### DOCUMENT SEGMENT

Vaughn added the M&A world quickly adapted to doing due diligence and management meetings virtually, which allowed them to carry on advising and closing transactions at record rates in 2021.

In a departure from Dykema’s 2020 M&A Outlook Survey, most respondents believe the implementation of Biden’s policies — including his proposed infrastructure bill, immigration reform, renewable energy targets and increased deficit spending on economic stimulus — will have a positive impact on the U.S. M&A market in 2022.

Respondents do not believe issues such as heightened antitrust scrutiny and corporate tax increases, generally considered hostile to the M&A market, can slow down the U.S. M&A market in the next year, likely due to gridlock in Congress making those reforms unlikely to pass anytime soon, Vaughn said.

The survey yielded several additional findings:

  • Sixty-five percent of respondents said they were more likely to be involved in joint ventures — the biggest increase over 2020 (14%) out of the three deal types surveyed (acquisition, sale, joint venture) — though all categories saw reasonable gains.
  • Respondents embraced an increase in the Securities and Exchange Commission’s scrutiny of special purpose acquisition company (SPAC) initial public offerings (IPOs) in the near term (58%) and long term (67%) and expect the SPAC boom to continue.
  • Most respondents (55%) have worked on a deal in which the target company or buyer was screened for environmental, social and governance (ESG) risk within the past 12 months, while three-quarters of respondents expect to work on a deal that includes screening for ESG risk over the next 12 months.
  • Technology and health care, both prominent economic players in 2020, dropped down to fourth and fifth places when asked what sectors were expected to be the most active in the next year, while energy soared from eighth to second place. For the fourth year in a row, the automotive industry topped the list.

######
### DATA EXTRACT

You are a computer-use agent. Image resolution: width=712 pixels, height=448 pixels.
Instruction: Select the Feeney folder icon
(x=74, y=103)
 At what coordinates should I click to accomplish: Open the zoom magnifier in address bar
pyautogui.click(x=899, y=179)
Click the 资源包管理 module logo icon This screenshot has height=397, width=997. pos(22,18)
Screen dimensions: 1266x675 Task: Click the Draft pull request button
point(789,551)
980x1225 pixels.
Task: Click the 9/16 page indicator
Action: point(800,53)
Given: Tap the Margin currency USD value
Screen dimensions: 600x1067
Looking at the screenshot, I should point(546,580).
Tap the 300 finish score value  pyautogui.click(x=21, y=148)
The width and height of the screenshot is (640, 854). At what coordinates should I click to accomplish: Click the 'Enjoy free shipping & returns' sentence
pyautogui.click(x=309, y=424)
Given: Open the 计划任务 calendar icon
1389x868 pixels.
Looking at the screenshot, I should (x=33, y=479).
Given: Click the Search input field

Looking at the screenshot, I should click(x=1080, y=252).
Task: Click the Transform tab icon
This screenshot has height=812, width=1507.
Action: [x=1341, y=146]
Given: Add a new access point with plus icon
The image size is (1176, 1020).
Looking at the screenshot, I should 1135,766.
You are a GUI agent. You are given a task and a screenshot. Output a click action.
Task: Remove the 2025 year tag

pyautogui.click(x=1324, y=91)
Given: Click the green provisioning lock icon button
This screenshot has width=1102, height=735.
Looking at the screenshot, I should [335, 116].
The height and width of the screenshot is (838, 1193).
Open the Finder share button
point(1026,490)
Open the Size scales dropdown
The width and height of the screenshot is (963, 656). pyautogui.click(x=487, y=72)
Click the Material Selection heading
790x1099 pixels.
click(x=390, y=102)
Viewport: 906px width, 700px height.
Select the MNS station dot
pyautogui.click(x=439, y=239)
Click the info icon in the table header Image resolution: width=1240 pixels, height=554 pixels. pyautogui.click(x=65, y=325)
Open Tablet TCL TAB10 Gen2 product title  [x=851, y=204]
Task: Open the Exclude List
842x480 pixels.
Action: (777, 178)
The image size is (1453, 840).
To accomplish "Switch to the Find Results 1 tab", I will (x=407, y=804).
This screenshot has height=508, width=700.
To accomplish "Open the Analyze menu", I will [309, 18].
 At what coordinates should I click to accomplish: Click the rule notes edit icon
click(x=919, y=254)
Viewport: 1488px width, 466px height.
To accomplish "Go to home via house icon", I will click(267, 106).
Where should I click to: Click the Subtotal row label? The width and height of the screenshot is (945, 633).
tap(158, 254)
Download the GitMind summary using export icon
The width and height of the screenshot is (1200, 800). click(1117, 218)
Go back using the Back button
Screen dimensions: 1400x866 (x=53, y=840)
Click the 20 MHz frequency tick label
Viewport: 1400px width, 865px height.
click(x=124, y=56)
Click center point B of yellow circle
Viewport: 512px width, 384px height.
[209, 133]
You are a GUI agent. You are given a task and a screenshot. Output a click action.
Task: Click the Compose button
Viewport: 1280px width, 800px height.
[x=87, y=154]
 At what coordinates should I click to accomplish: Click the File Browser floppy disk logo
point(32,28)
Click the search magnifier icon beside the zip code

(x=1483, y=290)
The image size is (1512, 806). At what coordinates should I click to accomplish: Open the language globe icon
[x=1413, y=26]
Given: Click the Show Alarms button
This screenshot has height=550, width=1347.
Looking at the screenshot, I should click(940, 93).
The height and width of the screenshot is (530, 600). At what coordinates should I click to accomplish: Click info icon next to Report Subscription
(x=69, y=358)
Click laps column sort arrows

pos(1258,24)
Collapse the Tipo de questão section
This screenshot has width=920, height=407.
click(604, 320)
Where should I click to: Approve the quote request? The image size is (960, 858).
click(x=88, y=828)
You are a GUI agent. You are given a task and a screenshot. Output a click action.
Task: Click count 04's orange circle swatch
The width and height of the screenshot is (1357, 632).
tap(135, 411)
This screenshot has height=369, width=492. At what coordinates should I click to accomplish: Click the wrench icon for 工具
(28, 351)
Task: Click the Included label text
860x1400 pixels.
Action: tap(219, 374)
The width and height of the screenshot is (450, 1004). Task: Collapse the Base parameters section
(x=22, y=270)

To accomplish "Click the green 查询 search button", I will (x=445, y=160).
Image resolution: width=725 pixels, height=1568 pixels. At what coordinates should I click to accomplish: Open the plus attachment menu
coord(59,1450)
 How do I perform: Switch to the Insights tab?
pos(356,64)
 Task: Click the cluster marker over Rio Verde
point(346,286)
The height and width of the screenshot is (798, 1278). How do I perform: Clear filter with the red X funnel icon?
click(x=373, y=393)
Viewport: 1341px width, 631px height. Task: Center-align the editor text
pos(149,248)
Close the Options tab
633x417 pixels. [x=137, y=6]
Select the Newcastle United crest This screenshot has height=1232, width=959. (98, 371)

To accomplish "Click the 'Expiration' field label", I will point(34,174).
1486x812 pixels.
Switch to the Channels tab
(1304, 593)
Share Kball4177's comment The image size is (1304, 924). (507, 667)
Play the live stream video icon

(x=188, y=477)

######

WHAT THE TASK ASKS:
Using the M&A survey text, answer the following:
(a) What percentage of respondents said they were more likely to be involved in joint ventures?
(b) Which industry topped the list of sectors expected to be most active in the next year, and for how many years in a row has it done so?
(c) What portion of respondents expect to work on a deal that includes screening for ESG risk over the next 12 months?
The listing was taken from a different source than the text.

RESPONSE AREA:
(a) Sixty-five percent.
(b) The automotive industry, for the fourth year in a row.
(c) Three-quarters of respondents.